____ The records

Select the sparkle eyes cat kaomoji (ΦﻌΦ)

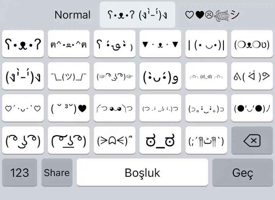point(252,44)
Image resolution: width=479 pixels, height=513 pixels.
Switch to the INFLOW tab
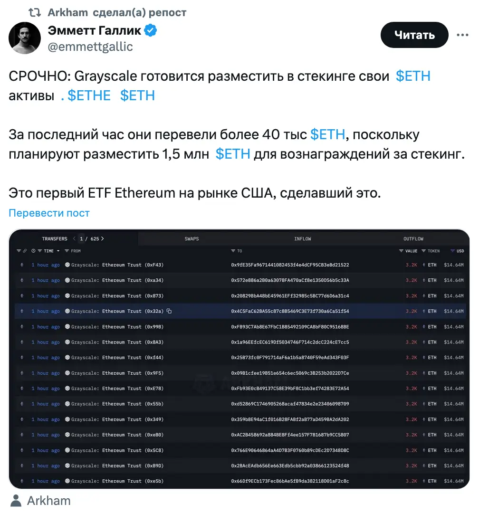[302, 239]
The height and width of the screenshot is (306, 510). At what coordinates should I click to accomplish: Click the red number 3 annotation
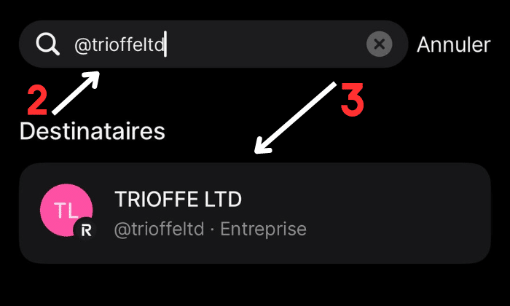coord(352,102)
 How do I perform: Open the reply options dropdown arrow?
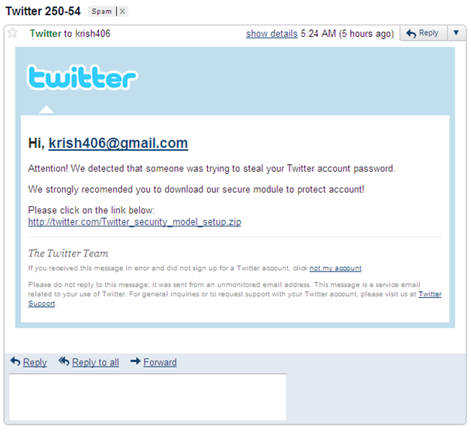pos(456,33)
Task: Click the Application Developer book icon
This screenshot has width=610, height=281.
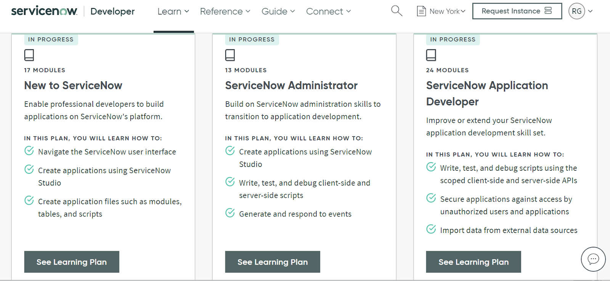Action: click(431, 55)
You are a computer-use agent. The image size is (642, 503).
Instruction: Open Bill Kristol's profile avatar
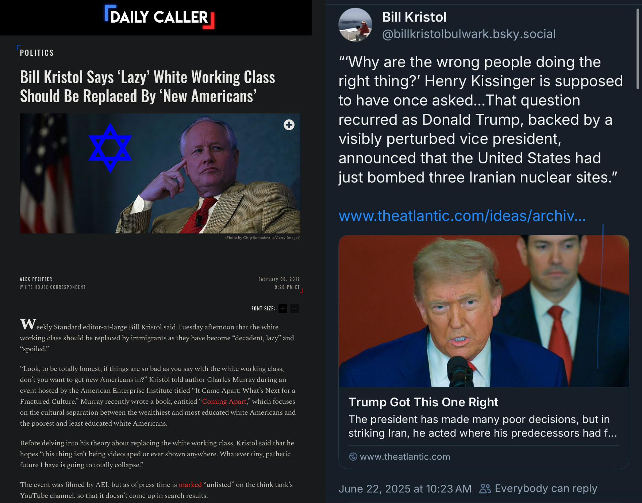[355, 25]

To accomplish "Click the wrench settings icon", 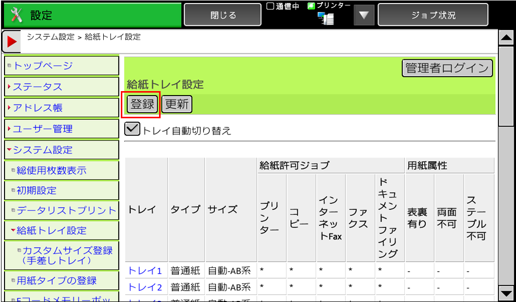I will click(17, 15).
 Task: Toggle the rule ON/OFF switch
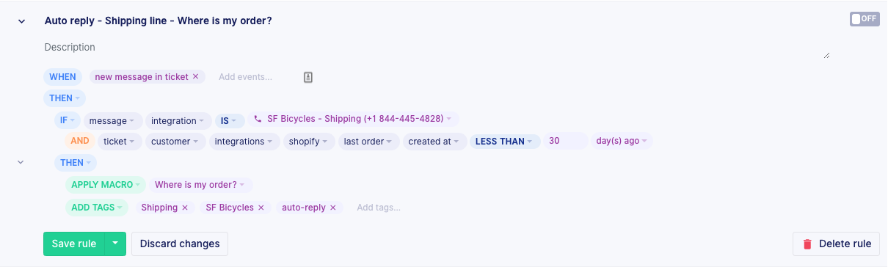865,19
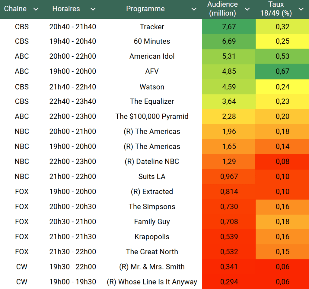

________
____ The records

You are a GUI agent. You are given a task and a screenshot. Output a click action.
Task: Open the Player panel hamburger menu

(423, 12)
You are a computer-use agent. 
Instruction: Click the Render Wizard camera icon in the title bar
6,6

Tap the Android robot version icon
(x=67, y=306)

________

Work instructions:
Show the lines above with "computer".

Result of the task:
You are a computer-use agent. The image size is (642, 503).
You are a computer-use agent. 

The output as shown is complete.